Make a New Normal

Proclaiming the Beginning Again

a photo of a Bible, open.
a photo of a Bible, open.
Photo by Aaron Burden on Unsplash [cropped]

This Week: Advent 2B
Gospel: Mark 1:1-8


The challenge for the preacher this time every year is to proclaim the beginning of the good news of Jesus Christ, the Son of God without his being here yet in the text. This creates two functional issues:

  1. Our regular reading of the gospels tends to be “Christocentric” in a very literal way. We usually read about stuff Jesus says or does.
  2. Jesus isn’t actually about to be born. He already is.

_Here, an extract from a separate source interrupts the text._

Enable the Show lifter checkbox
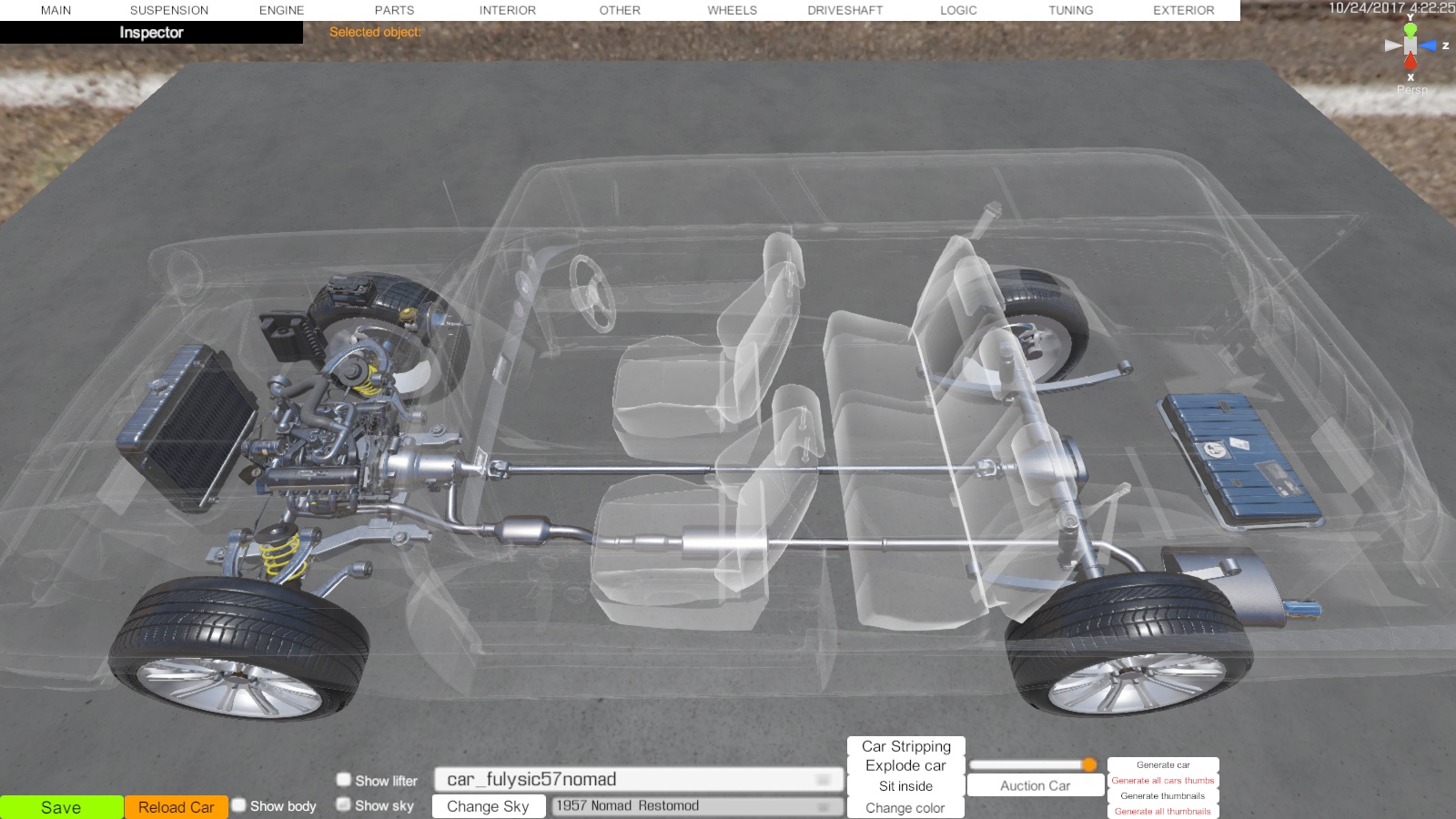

Certainly, most of us know these things already. And yet…our usual approach aligns with a Jesus who is present in the text. So, it isn’t that we’re dumb. It’s that, for many of us, our shortcuts to understanding what we’re reading get frazzled by Advent.

Dealing with the messenger

It is poetic that we go for several weeks dealing with people who aren’t Jesus. It certainly matches the natural character of anticipating childbirth. And for the preacher, getting to expand the cast of characters is bit of a luxury.

The message we receive this week is a message about a messenger who brings to all a message about the one to follow. It is a wonderful bit of synergy and keeps the whole thing from getting too mindbendy.

This is also a message that rings in our ears as familiar. Not just because we’ve heard it before (most of us have), but because it is consistent with the message we hear from Jesus.

I want to briefly highlight how that turnaround is both telling and interesting. That we certainly might hear about Jesus from John. But we also might recognize Jesus in the words of John—having already known these ideas before this hearing.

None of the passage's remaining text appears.